Original: arXiv:2606.00487v1 Announce Type: new Abstract: Using a diffusion model for parallel drafting is a promising approach for speculative decoding. By predicting tokens at multiple future positions in a single forward pass, diffusion drafters substantially reduce drafting latency. However, this shifts the bottleneck to verification: verifying a single sequence limits acceptance length, while verifying large draft trees incurs excessive target-model latency. We identify a key mismatch in existing draft-tree methods: existing diffusion-tree methods rank nodes by the marginal probability, ignoring that verification is prefix-conditioned. As a result, they may verify unreachable descendants of rejected prefixes, increasing latency with limited acceptance gains. To address this, we propose TAPS, a target-aware prefix selection method that turns diffusion marginals into path-conditioned acceptance estimates. TAPS then selects a compact prefix-closed subtree under a fixed verification budget, improving the acceptance-cost tradeoff rather than simply expanding the draft tree. Experiments across diverse datasets and model families demonstrate that TAPS achieves up to 7.9x lossless end-to-end speedup over vanilla autoregressive decoding, outperforming state-of-the-art DFlash and DDTree by 1.36x and 1.74x respectively. Our work is available at https://anonymous.4open.science/r/TAPS-EMNLP2026-53DD

Rewrite:

Abstract: Leveraging diffusion models for parallel drafting presents a compelling strategy for speculative decoding. These diffusion-based drafters significantly cut down drafting latency by forecasting tokens across various future positions within a single forward pass. Nevertheless, this efficiency gain relocates the primary bottleneck to the verification stage. Specifically, the verification of a single sequence restricts the length of accepted tokens, whereas the verification of extensive draft trees imposes a heavy computational load on the target model.
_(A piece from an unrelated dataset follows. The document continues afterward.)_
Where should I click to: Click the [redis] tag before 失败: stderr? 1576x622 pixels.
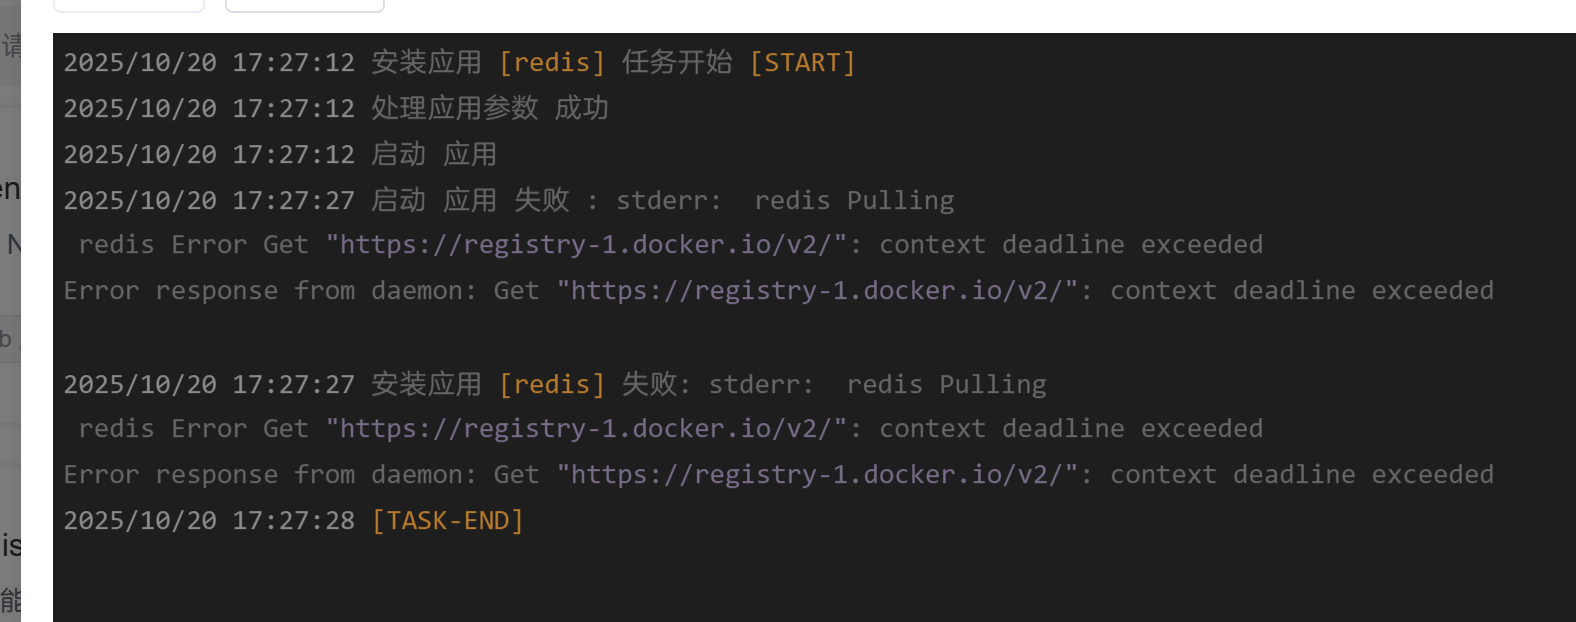click(552, 385)
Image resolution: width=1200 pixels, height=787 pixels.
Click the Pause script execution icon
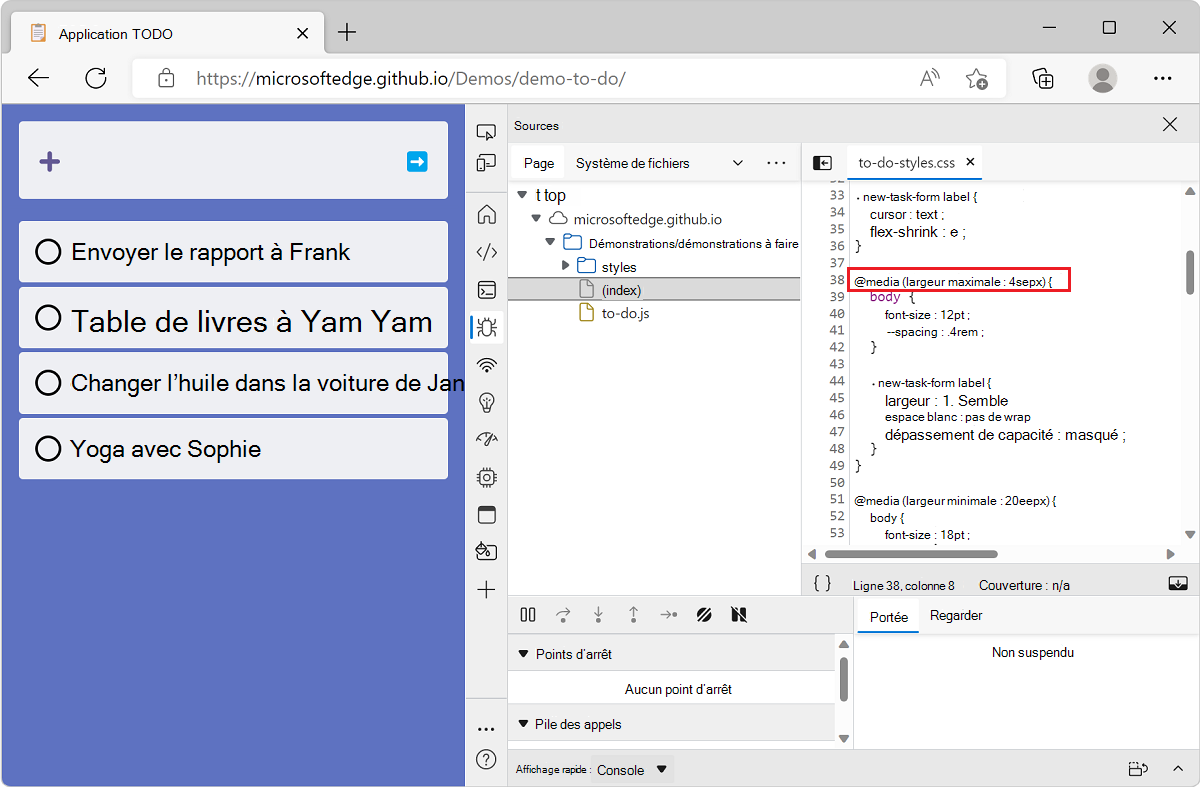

We highlight a critical flaw in current draft-tree methodologies: existing diffusion-tree approaches prioritize nodes based on marginal probability, overlooking the fact that verification is inherently prefix-conditioned. Consequently, these methods often end up verifying descendants that cannot be reached if earlier prefixes are rejected, thereby inflating latency without proportional improvements in acceptance rates.

To resolve this issue, we introduce TAPS (Target-Aware Prefix Selection), a novel method that transforms diffusion marginals into acceptance estimates conditioned on the specific path taken. TAPS identifies a compact, prefix-closed subtree that adheres to a predefined verification budget. This approach optimizes the balance between acceptance rates and computational cost, rather than merely aiming to maximize the size of the draft tree.

Our empirical evaluations, conducted across a wide range of datasets and model architectures, show that TAPS delivers a lossless end-to-end speedup of up to 7.9x compared to standard autoregressive decoding. Furthermore, it surpasses current state-of-the-art methods, DFlash and DDTree, by factors of 1.36x and 1.74x, respectively. The research is accessible at https://anonymous.4open.science/r/TAPS-EMNLP2026-53DD


Source: arXiv Generated at: 2026-06-02 00:00:00 UTC

Related Articles

Schroders Renewable Unit Targets AI Assets as Power Demand Soars
Bloomberg

Schroders Renewable Unit Targets AI Assets as Power Demand Soars

Schroders’ renewable unit targets AI infrastructure, pivoting to meet soaring energy demand from artificial intelligence...

State Street's Paglia on SBI Group Partnership, ETFs
Bloomberg

State Street's Paglia on SBI Group Partnership, ETFs

State Street's Paglia discusses the SBI Group partnership and ETFs, but the source text is missing. Please provide the a...

Nvidia Boss Says Workers Should Be Paid ‘as Much as Possible’
Bloomberg

Nvidia Boss Says Workers Should Be Paid ‘as Much as Possible’

Nvidia CEO Jensen Huang advocates for paying workers “as much as possible,” emphasizing maximum compensation. This stanc...

TSE Talking With Regulator For Easing ETF Listing Rules
Bloomberg

TSE Talking With Regulator For Easing ETF Listing Rules

The Tokyo Stock Exchange is discussing with regulators to ease ETF listing rules. This aims to simplify market access an...

S&P DJI CEO on Japan Markets, Mega IPOs
Bloomberg

S&P DJI CEO on Japan Markets, Mega IPOs

S&P DJI CEO discusses Japan's financial markets and major IPOs.